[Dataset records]
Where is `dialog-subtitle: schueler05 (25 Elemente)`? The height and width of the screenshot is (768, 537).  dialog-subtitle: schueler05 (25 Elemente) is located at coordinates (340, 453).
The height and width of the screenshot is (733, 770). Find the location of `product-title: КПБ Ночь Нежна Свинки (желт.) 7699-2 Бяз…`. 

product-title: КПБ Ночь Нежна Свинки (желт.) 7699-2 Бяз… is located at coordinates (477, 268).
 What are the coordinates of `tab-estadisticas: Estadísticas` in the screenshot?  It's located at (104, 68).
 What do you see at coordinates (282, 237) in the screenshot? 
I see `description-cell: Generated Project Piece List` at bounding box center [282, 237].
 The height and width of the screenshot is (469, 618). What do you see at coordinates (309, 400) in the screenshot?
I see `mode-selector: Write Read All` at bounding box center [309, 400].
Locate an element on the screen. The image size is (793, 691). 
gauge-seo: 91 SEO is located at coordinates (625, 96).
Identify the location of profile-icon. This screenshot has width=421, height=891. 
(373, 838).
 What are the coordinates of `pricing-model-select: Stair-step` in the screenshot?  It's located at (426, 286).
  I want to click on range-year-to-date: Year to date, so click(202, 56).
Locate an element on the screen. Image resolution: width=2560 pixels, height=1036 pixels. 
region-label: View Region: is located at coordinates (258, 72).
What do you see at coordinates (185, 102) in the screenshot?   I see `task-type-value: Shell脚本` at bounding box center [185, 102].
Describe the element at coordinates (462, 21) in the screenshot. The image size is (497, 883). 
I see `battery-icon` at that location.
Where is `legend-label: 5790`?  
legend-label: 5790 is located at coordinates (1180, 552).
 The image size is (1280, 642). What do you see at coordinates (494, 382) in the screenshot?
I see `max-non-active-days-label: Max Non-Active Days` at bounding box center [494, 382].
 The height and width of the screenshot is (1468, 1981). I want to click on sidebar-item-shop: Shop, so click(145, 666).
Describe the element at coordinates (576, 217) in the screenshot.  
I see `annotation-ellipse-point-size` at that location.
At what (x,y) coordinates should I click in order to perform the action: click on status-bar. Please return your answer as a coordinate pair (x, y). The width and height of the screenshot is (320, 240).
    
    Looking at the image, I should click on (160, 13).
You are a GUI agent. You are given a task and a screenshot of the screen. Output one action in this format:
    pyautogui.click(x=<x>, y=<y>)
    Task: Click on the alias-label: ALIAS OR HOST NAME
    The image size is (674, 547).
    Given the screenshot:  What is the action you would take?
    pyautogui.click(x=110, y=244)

What needs to be done ->
Convert the lines of the records above, starting at the line that contains "Locate an element on the screen. The" and ending at the line that contains "(373, 838).", into a Markdown table with the columns No. and Text. Number each row, and leave out any blank lines.

Task response ->
| No. | Text |
|---|---|
| 1 | Locate an element on the screen. The image size is (793, 691).  |
| 2 | gauge-seo: 91 SEO is located at coordinates (625, 96). |
| 3 | Identify the location of profile-icon. This screenshot has width=421, height=891.  |
| 4 | (373, 838). |